Results: In all four sides, the superior extent of exposure was the lower lip of the internal auditory canal. The inferior exposure was limited in all cases by the superior aspect of the hypoglossal canal, creating a cranio-caudal window of mean 20.4 mm (19.5-21.3). The mean length of the exposure measured from the torus tubaries of the eustachian tube to the furthest lateral limit was 21.45 (range 20-22.3 mm) before and 29.7 mm (range 29-31.2) after the removal of the petrous carotid canal floor (CCF). A mean of 8.28 mm (range 7.9-8.) of the CCF were removed. The width of the jugular tubercle exposure before the CCF removal was 6.5 mm (5.2-7.6) and 13.5 mm (range 12.6-14.8) after the CCF removal. After CCF removal, 180 degrees exposure of the pars nervosa was achieved.

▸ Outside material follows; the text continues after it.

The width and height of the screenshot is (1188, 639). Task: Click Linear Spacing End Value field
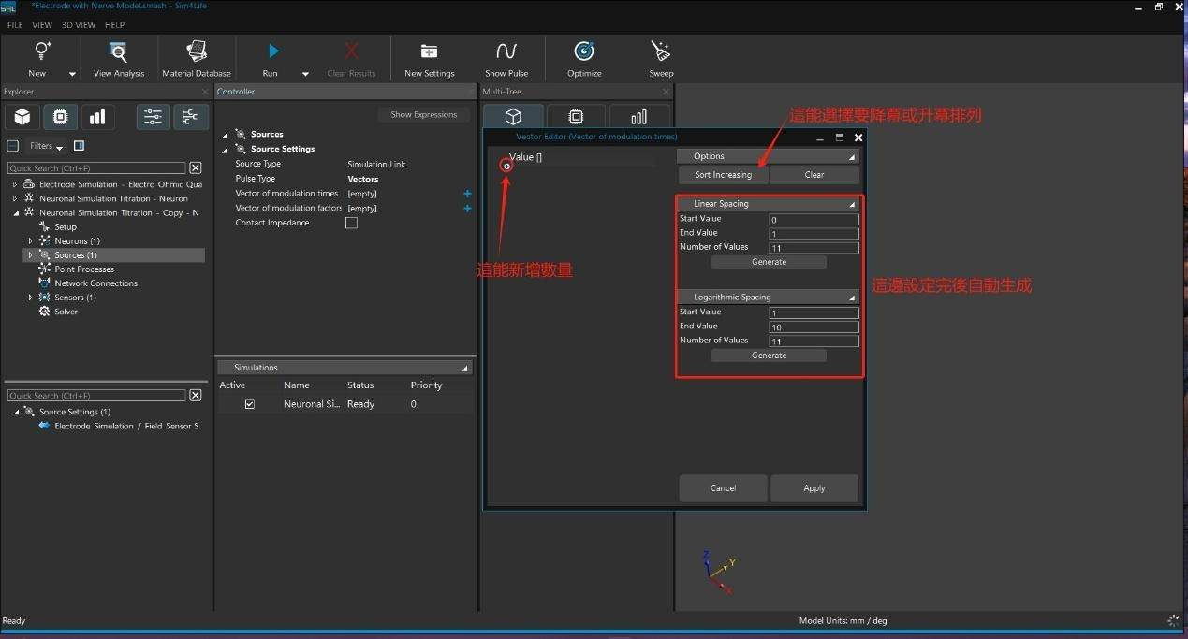[x=813, y=234]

Conclusion: Endoscopic endonasal approach to the jugular foramen is limited superiorly by the IAC, inferiorly by the hypoglossal canal and laterally by the floor of the petrous carotid canal. The CTM approach allowed access to the pars nervosa of the jugular foramen, however decreasing range of motion was observed with progressive lateral extent of the exposure as the removal of lower petrous apex and jugular tubercle created a funnel shaped working corridor. Partial removal/egg-shelling of the CCF doubles the antero-posterior exposure, increases the freedom of motion and allows for 180 degree exposure of the pars nervosa of the jugular foramen. Further study need to be performed to validate this data.